WORK TO COMPLETE:
Below are records; extract exactly the lines from the one containing "Task: Open the help question mark button" through the last, both included, and keep the pictures out.

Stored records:
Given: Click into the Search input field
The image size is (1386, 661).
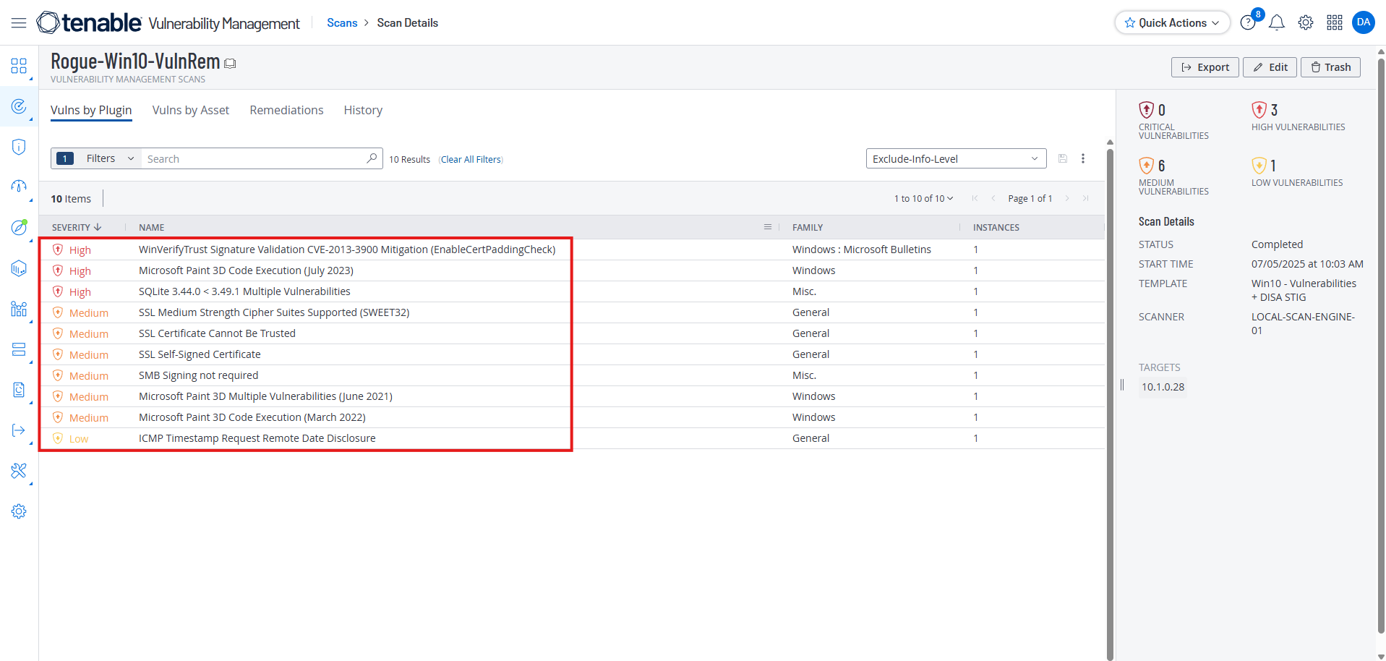Looking at the screenshot, I should tap(253, 158).
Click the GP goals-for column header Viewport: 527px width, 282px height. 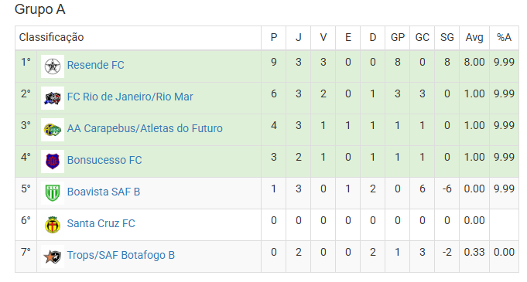[398, 37]
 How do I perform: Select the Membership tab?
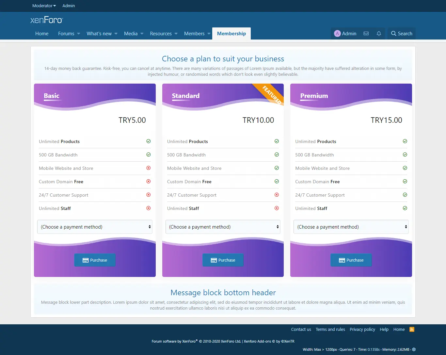click(x=231, y=34)
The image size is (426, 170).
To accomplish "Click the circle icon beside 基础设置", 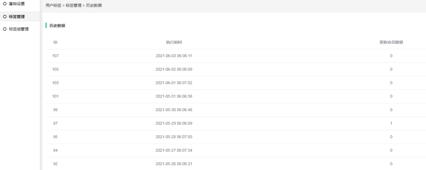I will tap(4, 4).
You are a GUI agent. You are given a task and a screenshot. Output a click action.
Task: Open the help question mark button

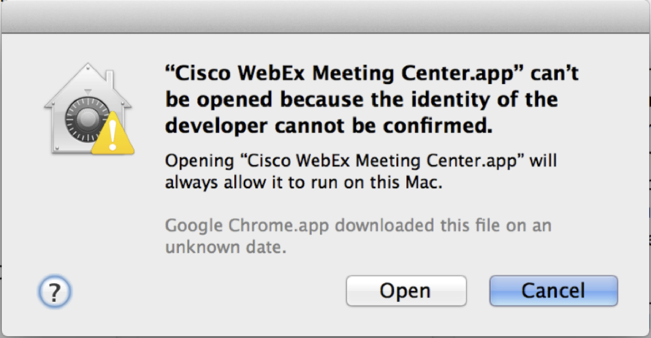pyautogui.click(x=56, y=292)
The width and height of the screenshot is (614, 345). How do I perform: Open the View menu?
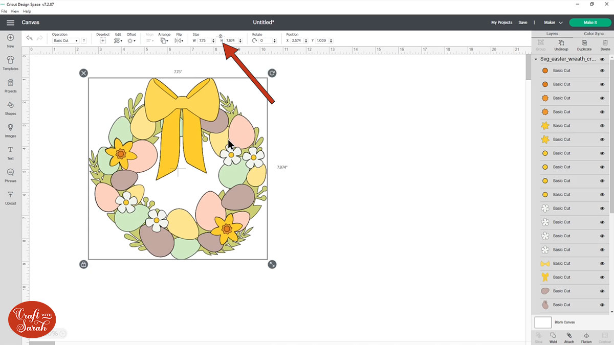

TASK OUTPUT:
Task: Open the help question mark button

pyautogui.click(x=56, y=292)
The width and height of the screenshot is (614, 345). How do I perform: Open the View menu?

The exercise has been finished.